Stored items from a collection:
•••••

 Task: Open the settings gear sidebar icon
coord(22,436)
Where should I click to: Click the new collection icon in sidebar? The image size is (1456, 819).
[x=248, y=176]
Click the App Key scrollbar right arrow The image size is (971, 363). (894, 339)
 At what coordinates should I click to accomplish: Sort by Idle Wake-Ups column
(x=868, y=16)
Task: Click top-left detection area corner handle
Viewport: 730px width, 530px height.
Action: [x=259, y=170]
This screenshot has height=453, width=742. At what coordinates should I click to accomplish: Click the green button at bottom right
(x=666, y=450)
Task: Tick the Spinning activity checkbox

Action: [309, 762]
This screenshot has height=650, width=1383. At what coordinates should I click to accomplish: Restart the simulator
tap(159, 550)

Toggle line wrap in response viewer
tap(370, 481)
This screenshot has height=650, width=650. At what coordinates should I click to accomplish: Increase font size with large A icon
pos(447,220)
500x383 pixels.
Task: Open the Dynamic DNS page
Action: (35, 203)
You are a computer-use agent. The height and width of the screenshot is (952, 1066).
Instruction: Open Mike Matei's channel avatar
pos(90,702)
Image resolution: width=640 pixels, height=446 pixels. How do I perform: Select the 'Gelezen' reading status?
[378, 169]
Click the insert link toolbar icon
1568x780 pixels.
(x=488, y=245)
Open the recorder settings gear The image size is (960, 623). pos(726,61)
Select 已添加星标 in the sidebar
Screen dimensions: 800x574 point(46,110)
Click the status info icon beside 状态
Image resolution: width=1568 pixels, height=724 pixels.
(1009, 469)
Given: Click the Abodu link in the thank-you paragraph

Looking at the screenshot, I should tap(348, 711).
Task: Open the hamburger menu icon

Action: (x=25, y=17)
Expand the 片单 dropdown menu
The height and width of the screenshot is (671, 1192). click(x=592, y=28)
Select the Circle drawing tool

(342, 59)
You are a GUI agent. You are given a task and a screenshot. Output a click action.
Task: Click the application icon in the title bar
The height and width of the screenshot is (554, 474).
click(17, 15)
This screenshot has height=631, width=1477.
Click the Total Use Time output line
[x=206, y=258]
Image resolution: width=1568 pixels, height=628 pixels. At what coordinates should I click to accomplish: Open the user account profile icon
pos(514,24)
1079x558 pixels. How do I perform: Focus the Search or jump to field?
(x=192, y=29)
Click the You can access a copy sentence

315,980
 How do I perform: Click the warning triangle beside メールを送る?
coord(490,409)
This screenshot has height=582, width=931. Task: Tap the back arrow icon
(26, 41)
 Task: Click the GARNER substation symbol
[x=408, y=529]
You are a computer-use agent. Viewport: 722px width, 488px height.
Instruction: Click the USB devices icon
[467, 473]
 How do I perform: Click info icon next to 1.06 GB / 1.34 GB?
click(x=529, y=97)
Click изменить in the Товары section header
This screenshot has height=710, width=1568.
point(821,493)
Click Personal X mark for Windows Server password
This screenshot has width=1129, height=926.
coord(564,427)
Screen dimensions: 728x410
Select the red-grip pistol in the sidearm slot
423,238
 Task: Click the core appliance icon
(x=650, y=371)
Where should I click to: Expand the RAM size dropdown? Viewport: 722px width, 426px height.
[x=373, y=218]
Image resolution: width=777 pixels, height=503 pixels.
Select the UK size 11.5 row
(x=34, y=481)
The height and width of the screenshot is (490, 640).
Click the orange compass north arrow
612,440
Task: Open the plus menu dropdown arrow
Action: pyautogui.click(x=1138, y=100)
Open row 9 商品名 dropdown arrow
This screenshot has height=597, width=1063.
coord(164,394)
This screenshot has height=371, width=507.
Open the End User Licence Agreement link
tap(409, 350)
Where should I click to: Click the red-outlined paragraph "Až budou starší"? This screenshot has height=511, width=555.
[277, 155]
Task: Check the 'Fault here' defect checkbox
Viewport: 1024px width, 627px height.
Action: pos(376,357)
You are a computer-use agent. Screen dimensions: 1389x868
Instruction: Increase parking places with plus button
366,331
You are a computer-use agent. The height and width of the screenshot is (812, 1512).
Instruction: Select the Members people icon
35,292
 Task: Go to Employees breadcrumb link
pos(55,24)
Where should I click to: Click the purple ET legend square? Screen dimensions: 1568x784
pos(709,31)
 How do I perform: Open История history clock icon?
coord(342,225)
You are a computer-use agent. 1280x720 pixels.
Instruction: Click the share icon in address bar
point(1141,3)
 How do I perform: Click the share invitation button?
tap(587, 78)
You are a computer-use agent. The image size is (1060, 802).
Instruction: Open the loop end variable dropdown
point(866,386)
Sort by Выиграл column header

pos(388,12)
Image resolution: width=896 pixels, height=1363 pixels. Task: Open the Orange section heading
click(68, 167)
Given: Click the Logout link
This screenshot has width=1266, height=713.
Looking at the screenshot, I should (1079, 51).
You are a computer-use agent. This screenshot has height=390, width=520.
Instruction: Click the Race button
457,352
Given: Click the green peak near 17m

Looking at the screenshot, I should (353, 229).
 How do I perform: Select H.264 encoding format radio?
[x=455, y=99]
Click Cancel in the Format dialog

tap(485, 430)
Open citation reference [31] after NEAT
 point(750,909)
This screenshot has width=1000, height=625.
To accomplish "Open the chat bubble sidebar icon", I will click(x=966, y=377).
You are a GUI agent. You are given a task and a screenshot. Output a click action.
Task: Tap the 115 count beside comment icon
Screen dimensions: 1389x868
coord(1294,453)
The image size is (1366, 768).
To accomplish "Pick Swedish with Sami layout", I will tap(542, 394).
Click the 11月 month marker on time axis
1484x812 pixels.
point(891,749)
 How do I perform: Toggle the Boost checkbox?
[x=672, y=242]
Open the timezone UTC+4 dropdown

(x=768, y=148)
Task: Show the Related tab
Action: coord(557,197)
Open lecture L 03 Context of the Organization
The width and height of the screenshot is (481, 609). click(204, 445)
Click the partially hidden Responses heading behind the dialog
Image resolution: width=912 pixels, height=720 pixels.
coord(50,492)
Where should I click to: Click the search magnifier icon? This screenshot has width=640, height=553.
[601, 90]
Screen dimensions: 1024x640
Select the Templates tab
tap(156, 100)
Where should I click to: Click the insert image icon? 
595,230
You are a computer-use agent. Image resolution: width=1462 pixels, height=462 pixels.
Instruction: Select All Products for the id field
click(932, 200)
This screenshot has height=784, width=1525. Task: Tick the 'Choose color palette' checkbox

•••••

◆ Task objective: The expected reply is a number only, the tally of lines in the data where the word "agent" is found.

◆ Solution to the problem: 10